In the spring of 2006 the artist Stephan Kaluza and his team photographed both banks of the Thames from its source in the Cotswold Hills to its mouth in the North Sea. They went partly on foot and partly by boat and took pictures of each bank every few seconds, ending up with about 30,000 images. A selection of these was then digitally combined to form the consecutive sequences of the changing and varied riverscapes that are displayed in this book.

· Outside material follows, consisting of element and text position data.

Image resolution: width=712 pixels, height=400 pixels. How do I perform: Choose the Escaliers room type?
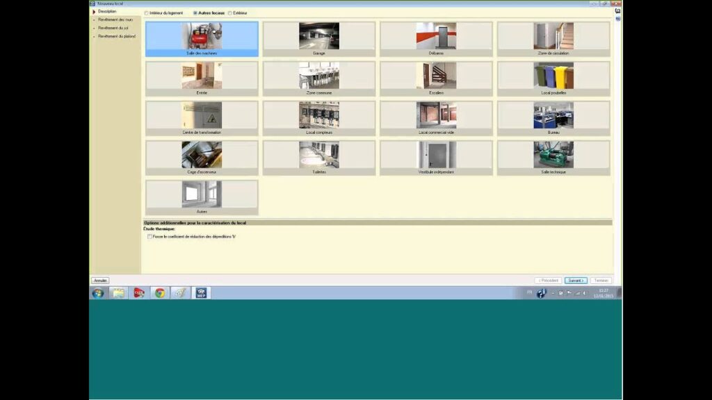436,78
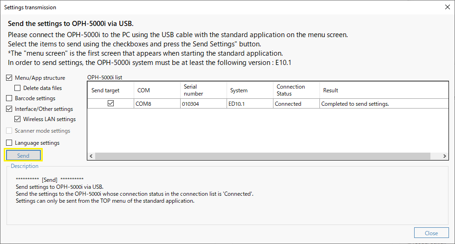The image size is (455, 244).
Task: Select the 'Completed to send settings.' result cell
Action: (384, 104)
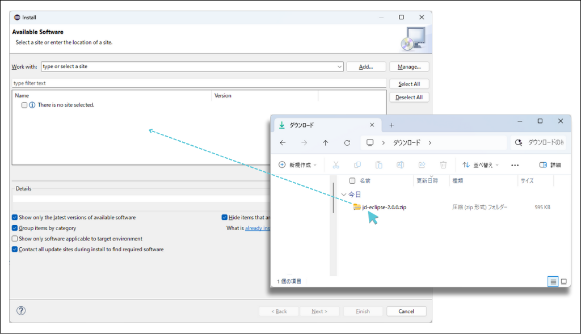
Task: Click the cut scissors icon
Action: point(336,165)
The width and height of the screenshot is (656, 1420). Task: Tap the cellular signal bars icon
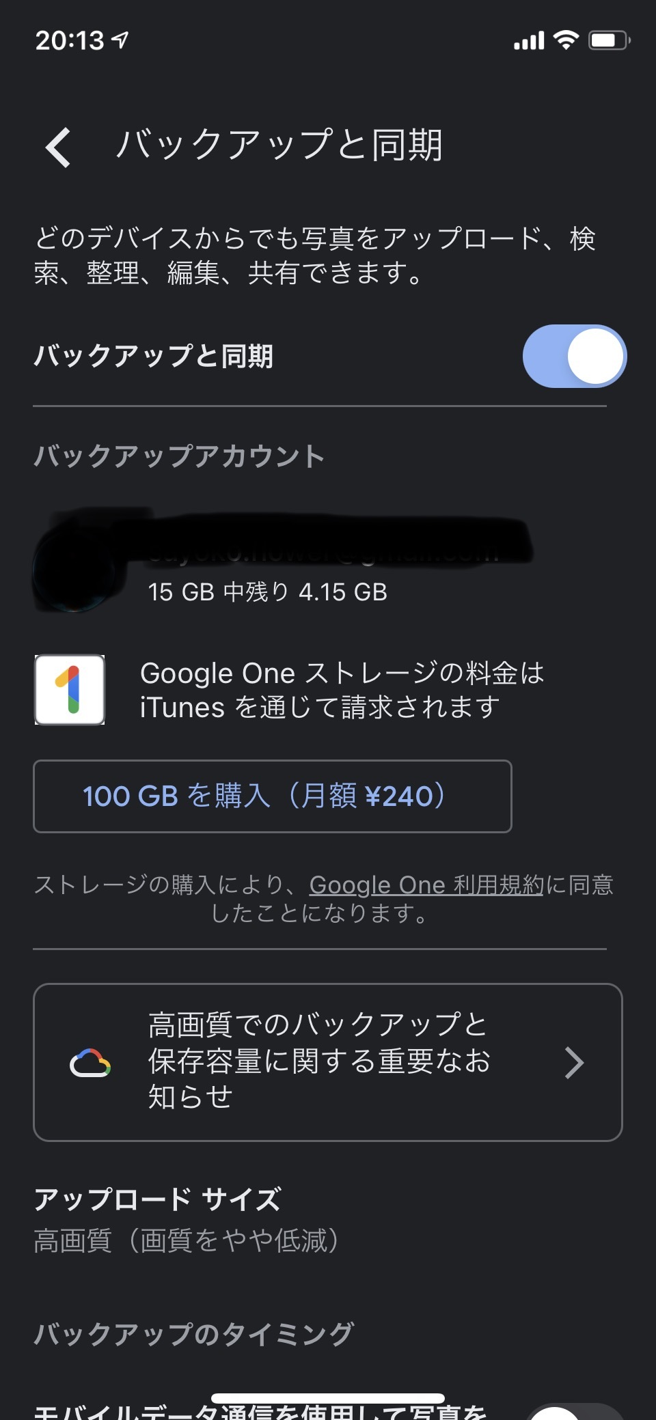click(x=529, y=41)
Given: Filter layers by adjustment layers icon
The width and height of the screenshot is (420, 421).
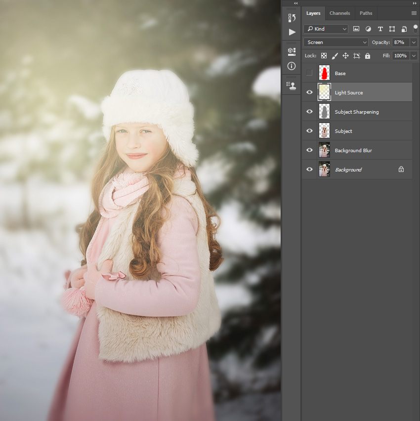Looking at the screenshot, I should coord(368,29).
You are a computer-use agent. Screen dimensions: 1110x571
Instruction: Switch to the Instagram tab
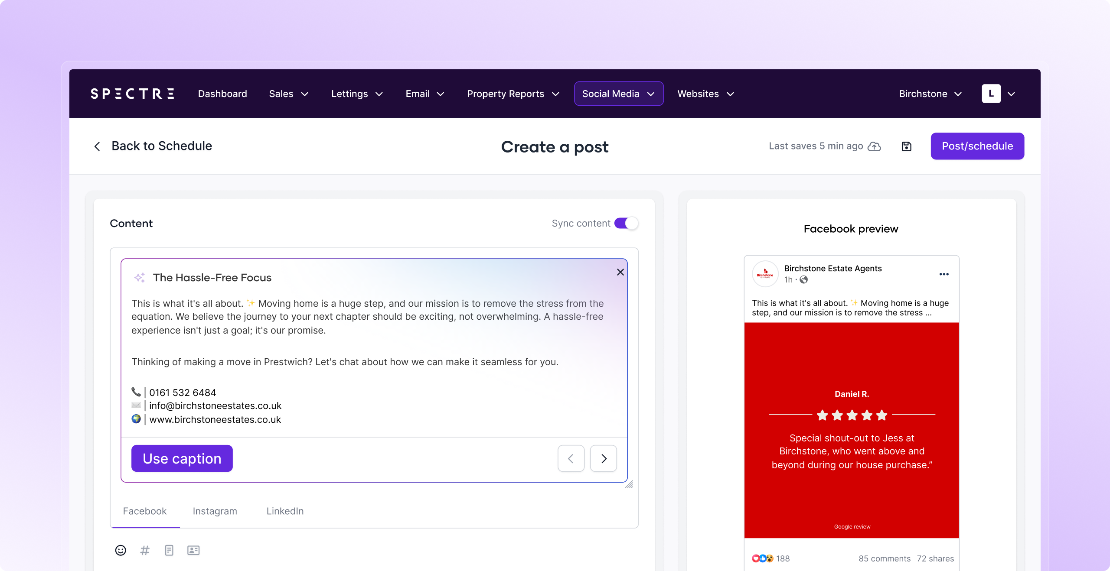215,511
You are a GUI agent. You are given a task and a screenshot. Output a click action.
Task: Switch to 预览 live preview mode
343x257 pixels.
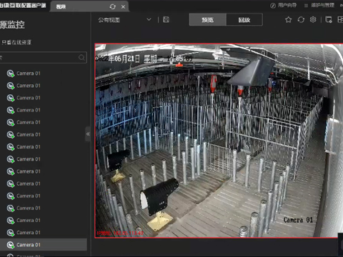207,20
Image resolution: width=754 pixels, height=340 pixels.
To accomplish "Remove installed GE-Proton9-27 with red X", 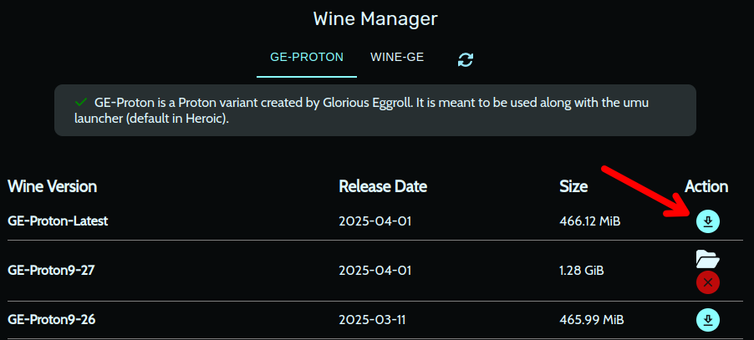I will click(x=707, y=282).
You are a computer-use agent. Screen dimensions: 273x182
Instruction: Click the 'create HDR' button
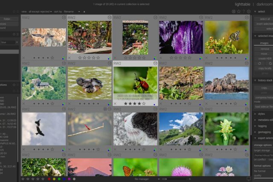[x=264, y=58]
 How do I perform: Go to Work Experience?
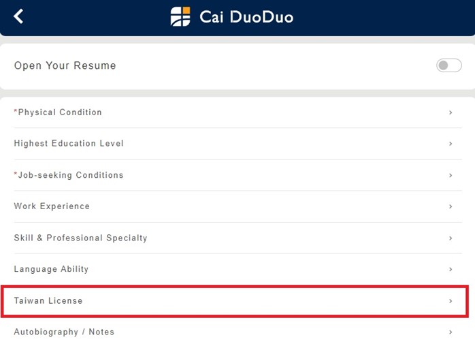tap(52, 206)
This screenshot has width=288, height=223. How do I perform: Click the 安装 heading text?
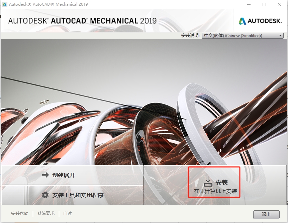pos(221,182)
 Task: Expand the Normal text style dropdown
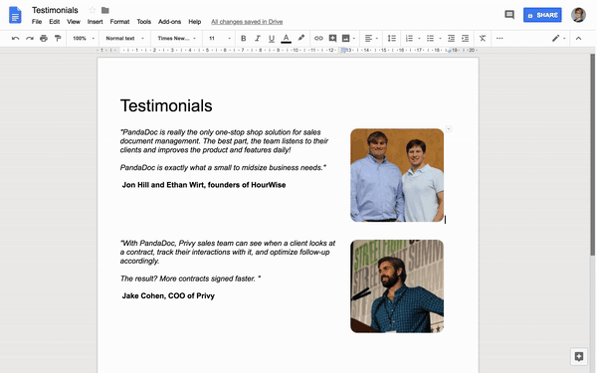pyautogui.click(x=125, y=39)
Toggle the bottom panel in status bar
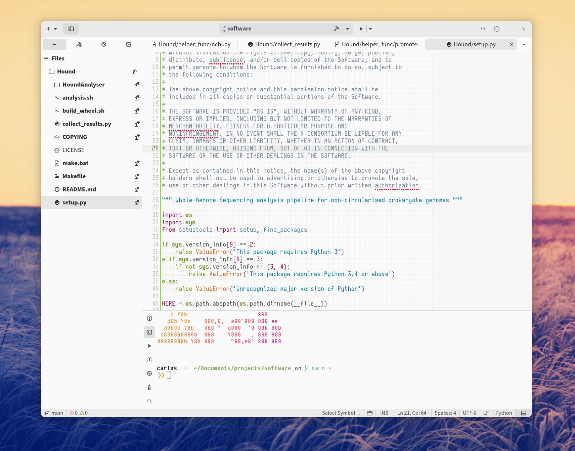 [523, 413]

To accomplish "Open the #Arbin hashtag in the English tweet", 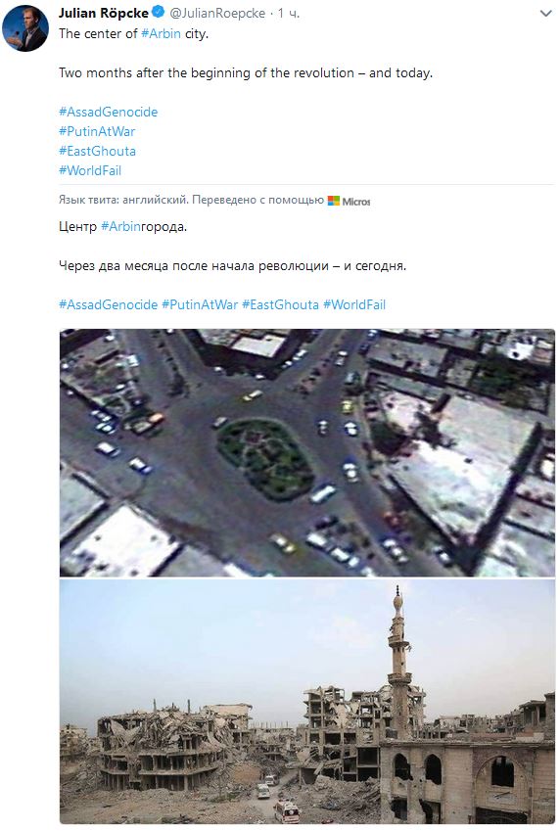I will click(161, 33).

Although the Thames and the city of London seem an inseparable entity, the river has a rich natural and historical identity of its own, revealed by this journey along it. The Thames flows through remote rural limestone villages and farms and the medieval city of Oxford, past boathouses and hundreds of small craft at their moorings, past the ends of the gardens of Henley and Marlow and through sprawling Reading. It runs through Windsor Great Park and past Hampton Court before it reaches the Houses of Parliament and the City of London. As it broadens, the Thames passes the new towers of Canary Wharf and the remaining docklands where large ships still unload their cargoes, flowing into the Thames Estuary and the North Sea.
Stephan Kaluza studied painting and philosophy at the Heinrich-Heine University in Düsseldorf. He has exhibited widely in Europe, the Far East, and America. Peter Vansittart, the distinguished novelist and historian, has written a short introduction covering the river's history.